Cardinals relieved to see a smile back on his 'Smoke's face

TEMPE, Ariz. -- "Smokey" is smiling again, and that means an awful lot to the Arizona Cardinals.

"Smoke looks like John Brown," coach Bruce Arians said after an OTA session this week. "A couple of those routes he ran, he did not run one route like that last year. Knock on wood it stays that way."

Brown, nicknamed "Smokey," or sometimes just "Smoke," by his teammates for his speed, was rarely a factor on the field last season.

Extreme fatigue, weakness and muscle soreness plagued him. The normally ebullient receiver from Homestead, Florida, had vanished beneath a veil of symptoms that for a time stumped the doctors.

Eventually, they diagnosed him with sickle cell trait, a type of blood disorder that usually is benign but can evolve into symptoms.

He kept trying to work through it to no avail. After topping 1,000 yards receiving in 2015, Brown was able to appear in 15 games last season but was a shadow of his former game-breaking self. He caught 39 passes for 517 yards and two touchdowns. The longest gain was just 30 yards.

"I felt like I hurt the team a lot," he said.

At home, he didn't want to eat and could barely lift his young daughter. His cheerful demeanor disappeared.

Finally, last February, trainers decided to do an X-ray on his back and discovered a cyst near his spine. Doctors drained the cyst and, within 24 hours, Brown said, he was feeling like his old self.

He went home and was able to resume his fatherly duties at full strength.

"I took her to Disney World," Brown said. "I walked around for hours without complaining, so that's when I really knew I was back to normal."

Brown knew all about adversity. He nearly quit football in 2010 when his brother was shot to death outside a Miami night club.

But he instead dedicated his career to his brother and took a circuitous route to tiny Pittsburg State in Kansas, where he helped the Gorillas become an NCAA Division II powerhouse.

Arizona drafted him in the third round in 2014.

Brown is the kind of small, speedy receiver that Arians loves, and he burst onto the scene his rookie season as the chief downfield threat in Arizona's pass-happy offense.

His rookie year, Brown hauled in a 75-yard pass for the game-winning touchdown against Philadelphia.

The next season, as the Cardinals went 13-3 and made it to the NFC championship game, he hauled in 65 passes, the longest going 68 yards. Seven of them went for touchdowns.

Carson Palmer had taken Brown under his wing. The young receiver stayed at Palmer's San Diego home prior to this first season, working out with the veteran quarterback daily.

So Palmer is so happy to see Brown back to normal.

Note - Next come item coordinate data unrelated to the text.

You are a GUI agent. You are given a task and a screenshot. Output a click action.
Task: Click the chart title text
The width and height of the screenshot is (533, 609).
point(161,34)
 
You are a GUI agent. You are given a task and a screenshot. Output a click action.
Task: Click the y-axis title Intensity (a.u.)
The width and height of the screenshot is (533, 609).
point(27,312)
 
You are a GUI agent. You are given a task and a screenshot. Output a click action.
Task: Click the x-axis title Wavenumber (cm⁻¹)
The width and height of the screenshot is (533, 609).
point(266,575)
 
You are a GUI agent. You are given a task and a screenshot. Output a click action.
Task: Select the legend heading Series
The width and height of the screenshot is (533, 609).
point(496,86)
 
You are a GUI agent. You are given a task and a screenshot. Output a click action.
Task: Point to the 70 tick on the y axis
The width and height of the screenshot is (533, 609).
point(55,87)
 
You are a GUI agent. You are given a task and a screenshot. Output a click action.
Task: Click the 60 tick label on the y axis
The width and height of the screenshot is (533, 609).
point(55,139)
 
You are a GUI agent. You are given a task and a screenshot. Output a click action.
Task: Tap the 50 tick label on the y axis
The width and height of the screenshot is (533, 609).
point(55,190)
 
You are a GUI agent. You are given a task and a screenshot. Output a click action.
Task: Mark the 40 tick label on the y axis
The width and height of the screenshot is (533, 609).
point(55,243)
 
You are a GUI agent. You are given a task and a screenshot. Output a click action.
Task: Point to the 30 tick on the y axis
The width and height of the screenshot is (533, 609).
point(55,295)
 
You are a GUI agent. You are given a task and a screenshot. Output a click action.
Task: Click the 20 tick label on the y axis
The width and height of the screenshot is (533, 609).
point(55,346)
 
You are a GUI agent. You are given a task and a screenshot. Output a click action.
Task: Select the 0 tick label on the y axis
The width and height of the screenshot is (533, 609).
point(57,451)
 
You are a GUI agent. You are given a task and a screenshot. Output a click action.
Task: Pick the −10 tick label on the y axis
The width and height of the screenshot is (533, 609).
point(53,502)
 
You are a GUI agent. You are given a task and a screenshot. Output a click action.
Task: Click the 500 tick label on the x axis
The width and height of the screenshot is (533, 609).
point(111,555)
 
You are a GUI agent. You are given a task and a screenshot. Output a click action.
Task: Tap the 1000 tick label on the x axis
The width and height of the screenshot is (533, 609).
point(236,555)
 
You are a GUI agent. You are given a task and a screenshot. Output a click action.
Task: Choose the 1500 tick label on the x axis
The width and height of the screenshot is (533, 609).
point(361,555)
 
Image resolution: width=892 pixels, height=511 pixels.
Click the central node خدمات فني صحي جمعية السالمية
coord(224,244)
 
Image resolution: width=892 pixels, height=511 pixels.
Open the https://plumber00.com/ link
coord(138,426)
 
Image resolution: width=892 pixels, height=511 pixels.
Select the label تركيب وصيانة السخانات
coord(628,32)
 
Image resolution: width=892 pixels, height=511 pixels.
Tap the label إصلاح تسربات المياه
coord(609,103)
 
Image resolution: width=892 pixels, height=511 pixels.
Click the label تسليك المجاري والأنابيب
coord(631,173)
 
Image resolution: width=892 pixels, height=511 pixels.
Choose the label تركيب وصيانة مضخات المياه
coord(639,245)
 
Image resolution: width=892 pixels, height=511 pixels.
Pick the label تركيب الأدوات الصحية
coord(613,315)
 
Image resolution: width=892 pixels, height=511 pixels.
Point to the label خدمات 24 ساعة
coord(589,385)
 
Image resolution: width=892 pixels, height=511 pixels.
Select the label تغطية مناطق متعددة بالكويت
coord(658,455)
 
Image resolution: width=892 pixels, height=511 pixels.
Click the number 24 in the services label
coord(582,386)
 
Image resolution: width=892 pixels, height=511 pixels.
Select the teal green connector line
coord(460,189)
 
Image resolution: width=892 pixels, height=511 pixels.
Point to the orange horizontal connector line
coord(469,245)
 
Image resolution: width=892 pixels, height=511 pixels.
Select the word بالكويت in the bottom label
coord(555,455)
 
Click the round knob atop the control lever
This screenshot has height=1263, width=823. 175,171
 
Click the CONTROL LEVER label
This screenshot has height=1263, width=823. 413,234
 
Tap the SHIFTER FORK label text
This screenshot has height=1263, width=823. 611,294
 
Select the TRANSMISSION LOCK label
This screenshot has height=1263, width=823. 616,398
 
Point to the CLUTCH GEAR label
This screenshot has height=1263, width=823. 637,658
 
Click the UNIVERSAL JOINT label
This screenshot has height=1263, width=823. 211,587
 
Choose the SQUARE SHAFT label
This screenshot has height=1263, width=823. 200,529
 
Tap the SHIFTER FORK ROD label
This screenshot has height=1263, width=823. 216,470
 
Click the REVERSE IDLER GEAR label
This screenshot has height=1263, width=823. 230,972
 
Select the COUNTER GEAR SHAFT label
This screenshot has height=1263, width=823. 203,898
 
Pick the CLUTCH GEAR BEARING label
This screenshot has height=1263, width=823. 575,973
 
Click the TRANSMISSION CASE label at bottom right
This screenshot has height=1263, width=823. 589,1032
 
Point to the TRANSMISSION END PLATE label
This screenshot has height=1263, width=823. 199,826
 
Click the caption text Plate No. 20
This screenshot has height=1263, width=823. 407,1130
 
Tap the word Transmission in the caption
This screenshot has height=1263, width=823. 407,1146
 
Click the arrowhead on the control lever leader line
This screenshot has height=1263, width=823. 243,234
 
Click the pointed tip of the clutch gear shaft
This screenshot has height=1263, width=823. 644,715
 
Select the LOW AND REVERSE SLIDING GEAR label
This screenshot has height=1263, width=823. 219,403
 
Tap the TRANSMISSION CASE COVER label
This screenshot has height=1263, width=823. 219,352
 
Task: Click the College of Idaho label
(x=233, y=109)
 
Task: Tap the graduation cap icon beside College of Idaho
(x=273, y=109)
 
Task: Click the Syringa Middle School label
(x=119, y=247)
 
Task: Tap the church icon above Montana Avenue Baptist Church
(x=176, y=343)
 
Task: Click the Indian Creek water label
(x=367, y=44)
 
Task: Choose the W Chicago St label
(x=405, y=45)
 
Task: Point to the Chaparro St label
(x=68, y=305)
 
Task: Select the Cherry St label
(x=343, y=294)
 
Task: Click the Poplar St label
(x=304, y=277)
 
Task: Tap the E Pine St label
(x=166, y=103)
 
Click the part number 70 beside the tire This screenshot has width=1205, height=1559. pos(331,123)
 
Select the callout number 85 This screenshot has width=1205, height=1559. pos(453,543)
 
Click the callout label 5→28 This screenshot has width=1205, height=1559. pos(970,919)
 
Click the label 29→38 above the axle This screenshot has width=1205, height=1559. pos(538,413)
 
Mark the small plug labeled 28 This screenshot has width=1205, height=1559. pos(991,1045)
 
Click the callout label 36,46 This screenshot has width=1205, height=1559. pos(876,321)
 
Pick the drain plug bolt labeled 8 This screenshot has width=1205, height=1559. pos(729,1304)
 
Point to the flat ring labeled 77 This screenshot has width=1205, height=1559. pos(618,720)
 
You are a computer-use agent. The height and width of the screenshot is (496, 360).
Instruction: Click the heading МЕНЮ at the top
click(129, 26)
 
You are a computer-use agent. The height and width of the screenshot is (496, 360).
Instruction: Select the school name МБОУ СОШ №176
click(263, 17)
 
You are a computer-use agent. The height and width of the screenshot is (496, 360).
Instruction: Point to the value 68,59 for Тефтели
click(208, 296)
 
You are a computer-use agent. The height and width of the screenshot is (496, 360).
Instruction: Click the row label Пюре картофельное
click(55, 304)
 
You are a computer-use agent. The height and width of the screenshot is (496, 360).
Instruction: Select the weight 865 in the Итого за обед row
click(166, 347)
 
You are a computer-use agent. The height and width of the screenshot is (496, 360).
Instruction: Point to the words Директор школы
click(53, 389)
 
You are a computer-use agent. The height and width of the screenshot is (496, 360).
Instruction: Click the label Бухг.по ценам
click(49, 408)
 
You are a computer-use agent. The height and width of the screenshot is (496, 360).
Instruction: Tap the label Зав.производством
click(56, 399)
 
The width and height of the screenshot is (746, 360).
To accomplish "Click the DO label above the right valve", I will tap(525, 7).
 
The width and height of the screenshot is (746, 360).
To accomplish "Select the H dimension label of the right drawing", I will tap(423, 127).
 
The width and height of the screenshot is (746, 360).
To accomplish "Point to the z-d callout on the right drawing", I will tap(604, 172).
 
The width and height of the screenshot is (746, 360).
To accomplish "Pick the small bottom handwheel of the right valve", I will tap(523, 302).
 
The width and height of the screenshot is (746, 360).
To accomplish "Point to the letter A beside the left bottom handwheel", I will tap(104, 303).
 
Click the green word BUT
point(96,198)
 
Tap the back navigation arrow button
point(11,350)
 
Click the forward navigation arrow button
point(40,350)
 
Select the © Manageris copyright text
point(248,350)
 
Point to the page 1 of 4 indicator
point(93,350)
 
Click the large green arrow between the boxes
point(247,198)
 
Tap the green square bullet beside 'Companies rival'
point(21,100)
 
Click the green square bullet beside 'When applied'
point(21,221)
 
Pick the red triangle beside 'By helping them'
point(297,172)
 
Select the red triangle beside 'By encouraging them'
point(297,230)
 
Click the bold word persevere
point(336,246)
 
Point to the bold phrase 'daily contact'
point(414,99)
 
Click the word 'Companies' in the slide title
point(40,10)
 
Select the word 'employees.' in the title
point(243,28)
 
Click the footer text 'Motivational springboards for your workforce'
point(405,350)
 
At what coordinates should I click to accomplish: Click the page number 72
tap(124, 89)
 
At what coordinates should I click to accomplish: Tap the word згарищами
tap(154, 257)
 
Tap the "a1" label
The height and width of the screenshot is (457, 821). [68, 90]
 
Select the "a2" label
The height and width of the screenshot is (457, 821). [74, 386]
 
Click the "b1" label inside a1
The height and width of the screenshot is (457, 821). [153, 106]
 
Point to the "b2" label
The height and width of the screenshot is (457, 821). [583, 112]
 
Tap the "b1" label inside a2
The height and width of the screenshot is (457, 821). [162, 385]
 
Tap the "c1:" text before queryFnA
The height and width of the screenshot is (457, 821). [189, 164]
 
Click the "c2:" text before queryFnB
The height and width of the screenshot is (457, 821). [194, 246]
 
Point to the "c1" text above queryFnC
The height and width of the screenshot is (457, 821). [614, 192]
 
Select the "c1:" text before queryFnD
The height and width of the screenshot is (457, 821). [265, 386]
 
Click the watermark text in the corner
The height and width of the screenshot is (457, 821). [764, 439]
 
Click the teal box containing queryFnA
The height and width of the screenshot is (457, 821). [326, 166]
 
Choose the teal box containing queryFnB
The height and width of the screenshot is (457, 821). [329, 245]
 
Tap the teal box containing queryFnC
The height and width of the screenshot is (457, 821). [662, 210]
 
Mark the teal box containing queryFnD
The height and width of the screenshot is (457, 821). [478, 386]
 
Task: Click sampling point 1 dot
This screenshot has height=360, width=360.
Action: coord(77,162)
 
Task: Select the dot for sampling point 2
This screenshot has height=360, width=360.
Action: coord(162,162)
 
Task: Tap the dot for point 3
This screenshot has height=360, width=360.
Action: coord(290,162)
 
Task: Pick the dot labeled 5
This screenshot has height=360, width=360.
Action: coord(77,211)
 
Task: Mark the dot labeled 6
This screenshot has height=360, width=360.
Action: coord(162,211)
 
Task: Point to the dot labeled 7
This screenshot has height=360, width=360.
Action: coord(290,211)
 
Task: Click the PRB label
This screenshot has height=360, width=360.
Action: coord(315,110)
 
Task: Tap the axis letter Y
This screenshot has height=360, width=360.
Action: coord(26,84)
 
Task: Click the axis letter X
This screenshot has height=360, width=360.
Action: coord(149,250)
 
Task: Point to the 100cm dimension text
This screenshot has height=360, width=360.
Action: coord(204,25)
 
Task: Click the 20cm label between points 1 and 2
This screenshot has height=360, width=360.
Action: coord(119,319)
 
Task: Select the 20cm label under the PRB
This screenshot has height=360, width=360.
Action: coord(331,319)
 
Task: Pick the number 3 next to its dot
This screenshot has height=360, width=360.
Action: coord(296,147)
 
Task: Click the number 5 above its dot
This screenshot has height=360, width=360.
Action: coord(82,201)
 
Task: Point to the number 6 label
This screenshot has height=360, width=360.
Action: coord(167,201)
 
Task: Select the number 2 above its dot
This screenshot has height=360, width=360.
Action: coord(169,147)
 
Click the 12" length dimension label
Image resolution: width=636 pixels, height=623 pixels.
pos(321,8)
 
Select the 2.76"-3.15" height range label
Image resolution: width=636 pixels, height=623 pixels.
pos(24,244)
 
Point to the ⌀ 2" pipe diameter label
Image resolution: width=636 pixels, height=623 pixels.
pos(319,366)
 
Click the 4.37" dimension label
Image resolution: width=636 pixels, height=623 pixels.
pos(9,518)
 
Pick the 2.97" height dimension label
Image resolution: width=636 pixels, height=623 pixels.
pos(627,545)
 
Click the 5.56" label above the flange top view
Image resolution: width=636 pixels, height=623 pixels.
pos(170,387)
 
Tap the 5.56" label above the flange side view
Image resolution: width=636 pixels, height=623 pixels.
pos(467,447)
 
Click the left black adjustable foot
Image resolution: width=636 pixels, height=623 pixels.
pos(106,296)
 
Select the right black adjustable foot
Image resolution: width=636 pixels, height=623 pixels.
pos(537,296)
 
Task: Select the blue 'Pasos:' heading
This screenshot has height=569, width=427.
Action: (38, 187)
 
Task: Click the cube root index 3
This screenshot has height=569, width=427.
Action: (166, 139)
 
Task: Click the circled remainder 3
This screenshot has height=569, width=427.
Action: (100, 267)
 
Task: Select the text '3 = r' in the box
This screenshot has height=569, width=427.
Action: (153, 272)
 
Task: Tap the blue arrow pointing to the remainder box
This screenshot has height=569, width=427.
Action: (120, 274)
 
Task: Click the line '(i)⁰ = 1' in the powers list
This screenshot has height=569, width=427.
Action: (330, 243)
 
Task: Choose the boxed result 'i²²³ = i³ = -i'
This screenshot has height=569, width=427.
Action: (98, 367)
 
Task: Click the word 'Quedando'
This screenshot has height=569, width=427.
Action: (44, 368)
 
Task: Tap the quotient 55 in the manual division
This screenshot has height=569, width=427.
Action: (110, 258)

"He doesn't look like he looked last year," Palmer said. "He just has a different energy about him. He's heavier, he's stronger. He looks more explosive than he did last year, with all the health issues he had last year. He's got that smile to him. He's having fun."

Brown acknowledges he was "very aggravated" that it took so long for doctors to find that cyst. He knows there is a chance his problems could return and is carefully following doctor's orders.

"It could come back," he said. "I only can control what I can control right now."

For now, he's working full-tilt on the field.

"My confidence is to the roof," he said. "I'm just ready to get out there and prove to everybody that I'm back."